After returning to the United States, our heroes went their separate ways and back into their daily lives. We faded back in on our heroes several weeks after their adventure in India with Dr. Jenkins returning to his office one day and being handed a package by his secretary Sally.

The package was heavy and wrapped in crumpled brown paper. Tied up in twine and sealed with a red wax seal with the symbol of an elephant, the package smelled of exotic spices. Jenking took it into his office and opened the wrapper only to find a second, much neater wrapping of white paper with another seal and a note that read, "Open only in a safe and private place". Jenkins, being the impetuous adventurer that he was, waste no time opening the parcel in the privacy of his office.

Inside the paper wrapping was what appeared to be a piece of a stone tablet upon which were etched a collection of symbols and shapes including a a crescent and a long, wriggling line. Jenkins, having a background in ancient languages and texts immediately began working on trying to place these symbols, but their origins and meaning escaped him. Figuring it would take more than just a casual examination, Jenkins made a rubbing of the stone piece and had it expressed to his partner Johnothan Sussex who was in Maryland at one of his family's many holiday estates. The rubbing was accompanied by a note indicating that Jenkins himself would soon follow.
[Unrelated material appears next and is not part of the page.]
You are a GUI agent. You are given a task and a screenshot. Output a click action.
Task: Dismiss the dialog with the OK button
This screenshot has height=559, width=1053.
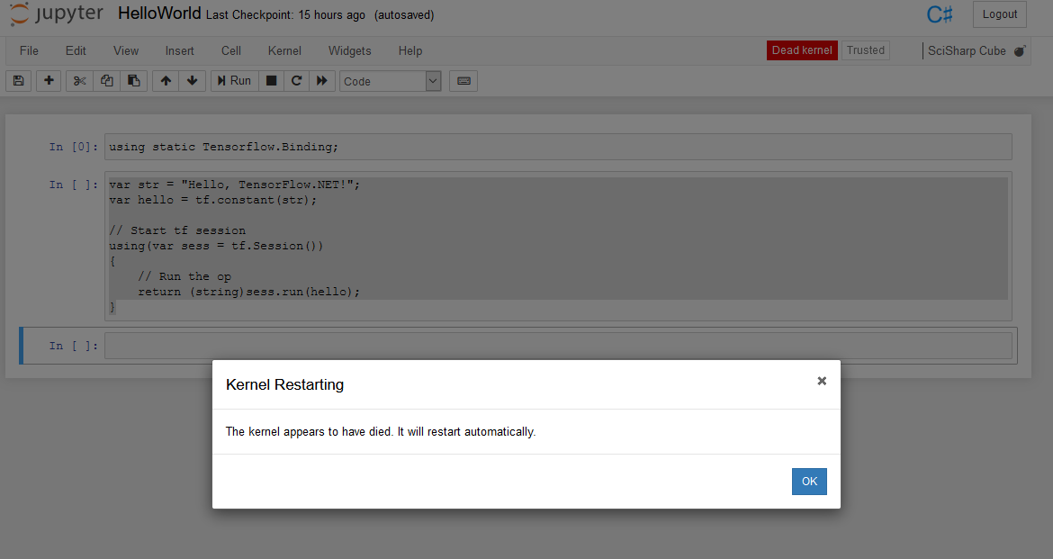point(808,482)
We then flashed to Sussex's receipt of the rubbing as it was hande3d to him by his butler Harold. Opening the letter and examining the rubbing, Sussex made an immediate connection (thanks to the use of the Perceptive perk), recognizing the symbols not as writing but as a part of some sort of primitive map. Acting on this revelation, he moved to his library and his families extensive collection of atlases and travel maps pouring over them for long hours and eventually determining that the symbols indicated a river in Tailand and that the crescent on the map was not a moon at all but rather a geographic anomaly such as a valley, canyon or some such. Action then flashed back to Jenkins as he was collecting his travelling gear from his office.

A knock at Jenkins' office door gave him pause. Normally Sally would have let somebody in and announced their arrival but it was her lunch hour. Jenkins asked who it was and was relieved to hear the familiar and, as usual, upbeat voice of Richard Collins, one of the universities deans. Jenkins let him in and a conversation ensued.
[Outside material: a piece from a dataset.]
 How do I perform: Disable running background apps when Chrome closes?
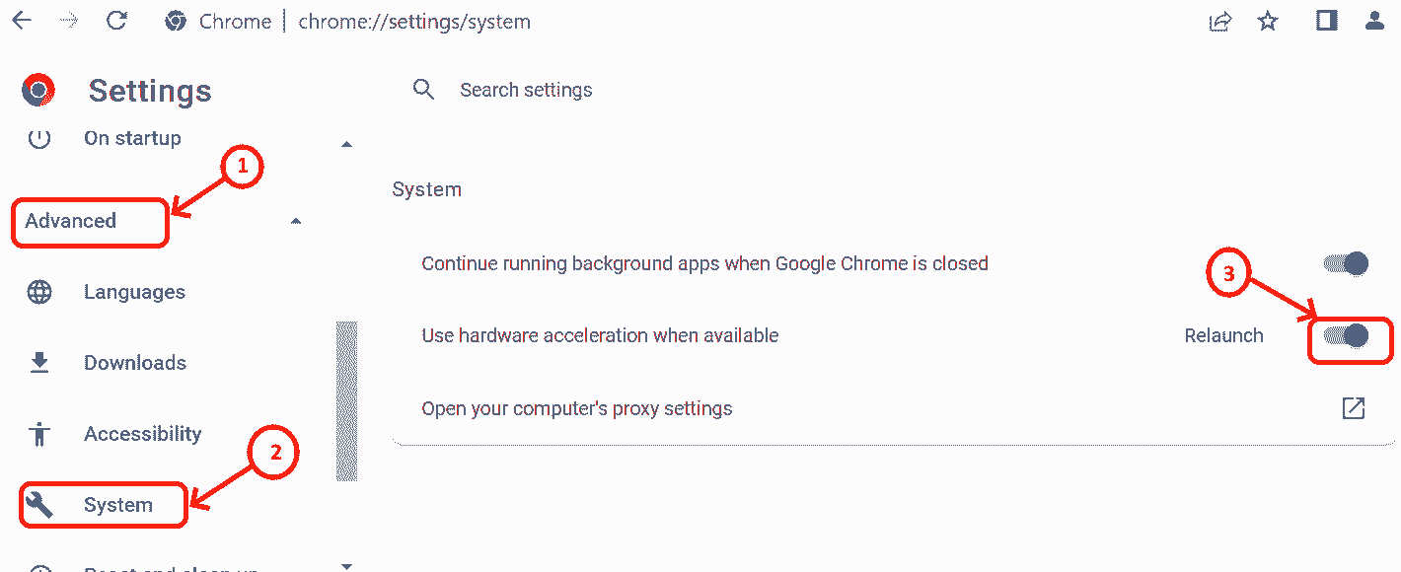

The dean proceeded to enquire about Jenkins' obvious impending departure and expressed a concern for his recent rash of abrupt and unscheduled trips away from the university. Despite Jenkins' reassurances, Dean Collins continued to press the issue and indicated a strong desire to know more about where Jenkins was heading this time. When Dr. Jenkins provided more vague but honest guarantees, the dean insisted that he might be able to get the board to relax their concerns a bit if Jenkins delivered a regular report of his movements and findings on this trip. Jenkins hastily agreed, wanting to get on his way and Dean Collins said his goodbyes, taking an apple from Sally's ever present, desk top fruit basket as he left. Action faded back to Maryland.
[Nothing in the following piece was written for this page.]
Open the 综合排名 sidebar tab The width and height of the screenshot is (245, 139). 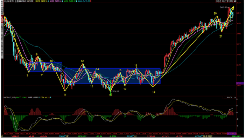pos(2,46)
Nighttime in Maryland found Sussex having already made travel arrangements for the entire trip to Tailand. A train from Maryland to San Francisco, a steamer to Hong Kong and then they would arrange passage to Tailand from there. His packing and planning was interrupted by the announcement of visitors. Sussex asked his butler Harold if he was presentable, being in his leisure wear and was given the response, "For these gentlemen, I am sure."

Moving to the parlor to meet his unexpected guests, Sussex detected the odor of cheap tobacco indicating that his guests must not be anybody of station. He arrived in the parlor to discover two suited men waiting for him - one a lanky man in a dark suit and the other a larger man in a grey suit. Neither had manners enough to remove their hats and the slighter of the two was still smoking as Sussex arrived. Both had the obvious bulge of a pistol showing through their suit jackets.

The man in the dark suit introduced himself as a federal agent Jack Bernett, producing a passable ID and badge but failing to introduce his more massive companion. After greetings and limited introductions had been completed, Agent Bernett explained that he and his partner had been visiting the local estates and homes of the influential families in the area investigating a recent rash of illegal imports. Sussex, playing coy and just a bit antagonistic explained to the agent that his family was not the sort to do such things and that the artifacts and treasures in the house had been in the family for some time. Further exchanges were made with Sussex offering nothing of use to the rather insistent and barely polite agent.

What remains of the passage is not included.